Set problem —
Update the records below by changing every occurrence of "GUI agent" to "interface agent", leaving the rest unchanged.

= = = = = = =

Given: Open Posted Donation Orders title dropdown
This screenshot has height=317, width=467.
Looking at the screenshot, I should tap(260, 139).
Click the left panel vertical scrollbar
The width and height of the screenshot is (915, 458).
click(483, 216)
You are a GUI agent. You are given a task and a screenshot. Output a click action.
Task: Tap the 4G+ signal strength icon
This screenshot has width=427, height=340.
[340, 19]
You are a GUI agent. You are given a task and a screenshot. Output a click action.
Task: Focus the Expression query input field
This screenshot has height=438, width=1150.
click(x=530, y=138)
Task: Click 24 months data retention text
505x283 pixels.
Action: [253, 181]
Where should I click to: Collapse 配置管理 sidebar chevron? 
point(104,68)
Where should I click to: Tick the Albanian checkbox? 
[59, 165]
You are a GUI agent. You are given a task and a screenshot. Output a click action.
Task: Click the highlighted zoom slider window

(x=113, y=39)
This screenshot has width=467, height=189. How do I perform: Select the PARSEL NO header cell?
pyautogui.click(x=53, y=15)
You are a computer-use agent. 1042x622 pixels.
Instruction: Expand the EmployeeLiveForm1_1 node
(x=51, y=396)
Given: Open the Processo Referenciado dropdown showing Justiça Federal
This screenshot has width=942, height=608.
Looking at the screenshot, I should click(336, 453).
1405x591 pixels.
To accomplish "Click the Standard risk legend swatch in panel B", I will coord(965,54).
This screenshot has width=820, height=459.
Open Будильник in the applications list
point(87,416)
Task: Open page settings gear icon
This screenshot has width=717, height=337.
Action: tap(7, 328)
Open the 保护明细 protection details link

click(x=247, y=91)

= = = = = = =

Solution below —
Given: Open Posted Donation Orders title dropdown
This screenshot has height=317, width=467.
Looking at the screenshot, I should tap(260, 139).
Click the left panel vertical scrollbar
The width and height of the screenshot is (915, 458).
click(483, 216)
You are a interface agent. You are given a task and a screenshot. Output a click action.
Task: Tap the 4G+ signal strength icon
This screenshot has width=427, height=340.
[340, 19]
You are a interface agent. You are given a task and a screenshot. Output a click action.
Task: Focus the Expression query input field
This screenshot has height=438, width=1150.
click(x=530, y=138)
Task: Click 24 months data retention text
505x283 pixels.
Action: [253, 181]
Where should I click to: Collapse 配置管理 sidebar chevron? 
point(104,68)
Where should I click to: Tick the Albanian checkbox? 
[59, 165]
You are a interface agent. You are given a task and a screenshot. Output a click action.
Task: Click the highlighted zoom slider window

(x=113, y=39)
This screenshot has width=467, height=189. How do I perform: Select the PARSEL NO header cell?
pyautogui.click(x=53, y=15)
You are a computer-use agent. 1042x622 pixels.
Instruction: Expand the EmployeeLiveForm1_1 node
(x=51, y=396)
Given: Open the Processo Referenciado dropdown showing Justiça Federal
This screenshot has width=942, height=608.
Looking at the screenshot, I should click(336, 453).
1405x591 pixels.
To accomplish "Click the Standard risk legend swatch in panel B", I will coord(965,54).
This screenshot has width=820, height=459.
Open Будильник in the applications list
point(87,416)
Task: Open page settings gear icon
This screenshot has width=717, height=337.
Action: tap(7, 328)
Open the 保护明细 protection details link

click(x=247, y=91)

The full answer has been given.